According to Locantore, the term revolves around “the idea that the road is really built over. It has more lanes than are really necessary to move the volume of vehicle traffic, and that adds to the danger of the road. The wider the road, the more dangerous it is.” Cars are going faster, so changing the space for people who walk, ride bikes and use transit supports the way people get around and makes the road safer for everyone. “

The Vision Zero program aims to “promote safe speeds through corridor-wide traffic that calms down on at least two corridors per year, and that on East Colfax uses low-cost measures: paint and plastic bollards to redesign numerous intersections”, she continues. “That increases lower speeds and makes pedestrian crossings safer.”

A similar approach was chosen for “Santa Fe in the Art District”, emphasizes Locantore. “They removed a lane that slowed the speed down and made more space for people walking down the corridor.”

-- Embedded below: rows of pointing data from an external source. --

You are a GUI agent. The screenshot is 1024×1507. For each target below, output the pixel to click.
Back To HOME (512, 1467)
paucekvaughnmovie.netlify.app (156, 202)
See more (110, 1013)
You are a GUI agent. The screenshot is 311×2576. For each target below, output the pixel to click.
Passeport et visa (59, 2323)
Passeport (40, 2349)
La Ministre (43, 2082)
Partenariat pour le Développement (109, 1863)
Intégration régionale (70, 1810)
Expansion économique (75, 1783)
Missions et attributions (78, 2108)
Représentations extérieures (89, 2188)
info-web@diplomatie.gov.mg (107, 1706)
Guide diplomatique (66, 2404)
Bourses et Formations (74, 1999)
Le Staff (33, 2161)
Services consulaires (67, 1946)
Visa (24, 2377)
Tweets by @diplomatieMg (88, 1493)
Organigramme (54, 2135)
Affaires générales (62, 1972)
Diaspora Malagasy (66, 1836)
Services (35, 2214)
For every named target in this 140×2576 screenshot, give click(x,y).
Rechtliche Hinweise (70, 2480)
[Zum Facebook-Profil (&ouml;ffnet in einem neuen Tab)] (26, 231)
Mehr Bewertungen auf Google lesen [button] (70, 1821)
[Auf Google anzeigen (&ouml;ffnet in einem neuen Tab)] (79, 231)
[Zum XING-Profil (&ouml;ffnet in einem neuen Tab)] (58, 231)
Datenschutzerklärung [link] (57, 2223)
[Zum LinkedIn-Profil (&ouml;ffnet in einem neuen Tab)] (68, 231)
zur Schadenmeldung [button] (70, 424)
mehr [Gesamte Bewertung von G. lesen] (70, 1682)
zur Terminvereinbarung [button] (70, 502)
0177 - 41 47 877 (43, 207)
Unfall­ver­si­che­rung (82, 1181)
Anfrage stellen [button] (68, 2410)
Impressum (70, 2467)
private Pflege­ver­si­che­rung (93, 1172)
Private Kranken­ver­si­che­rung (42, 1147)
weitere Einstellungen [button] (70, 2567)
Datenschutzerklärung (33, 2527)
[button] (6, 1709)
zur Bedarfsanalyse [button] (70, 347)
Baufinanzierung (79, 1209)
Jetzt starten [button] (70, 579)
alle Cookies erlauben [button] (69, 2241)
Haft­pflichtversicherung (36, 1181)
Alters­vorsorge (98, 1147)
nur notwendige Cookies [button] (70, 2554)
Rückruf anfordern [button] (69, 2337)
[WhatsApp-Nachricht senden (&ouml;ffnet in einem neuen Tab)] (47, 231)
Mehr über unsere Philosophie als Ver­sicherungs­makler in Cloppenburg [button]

Denver Streets Partnership is looking for more projects like this, and Locantore is encouraging the city to increase its goal of two corridor improvements per year, as “both projects show that you can do faster, more cost-effective projects with a major safety impact,” she says. “Ultimately, we would like these changes to be more permanent, with emphasis and modification of the curbs, but we know it will take more resources and time. To save more lives sooner, we would like to see it.” implemented more of these low-cost projects across the city. “

The Denver Department of Transportation & Infrastructure is currently taking another step in this direction. Beginning May 5 and for the next two weeks, DOTI will be making improvements on Lincoln Street from Ohio Avenue to Broadway Station to Fifth Avenue. The department says its goal is “to make bus travel more efficient during rush hour, calm traffic and make it safer for all users, especially pedestrians”. In addition, DOTI is using a first-class paint and bollard “to protect the transit-only lane at the intersection of 13th Avenue, to separate buses from vehicles and reduce conflict”.

Here is the list of improvements related to Lincoln:

• Bollards and paint to shorten walking distances and slow down vehicle rotation
• Rubber perimeter on Ellsworth Avenue and Virginia Avenue at Lincoln Street intersection to slow vehicle turns.
• Remove on-street parking in Lincoln at Cedar, 1st and 4th Avenues to increase the visibility of pedestrians at crosswalks.
• If necessary, update the zebra crossings and stop bars markings to make them more visible

The lanes on Lincoln Street are expected to be closed Monday through Friday, 8:30 am to 3:30 pm while the changes are being made. With a bit of luck, the city’s results will earn good grades in 2021.

Keep Westword Free … Since we started Westword, it has been defined as the free, independent voice of Denver, and we want to keep it that way. We offer our readers free access to concise coverage of local news, food and culture. Produce stories on everything from political scandals to the hottest new bands with bold reporting, stylish writing, and staff everything from the Society of Professional Journalists’ Sigma Delta Chi Feature Writing Award to the Casey Medal for the Deserving Journalism have won. Given that the existence of local journalism amid siege and setbacks has a greater impact on advertising revenue, it is more important than ever for us to raise support for funding our local journalism. You can help by joining our I Support membership program which allows us to continue to cover Denver without paywalls.

Michael Roberts has been writing for Westword since October 1990 and has worked as a music editor and media columnist. It currently covers everything from breaking news and politics to sports and stories that defy categorization.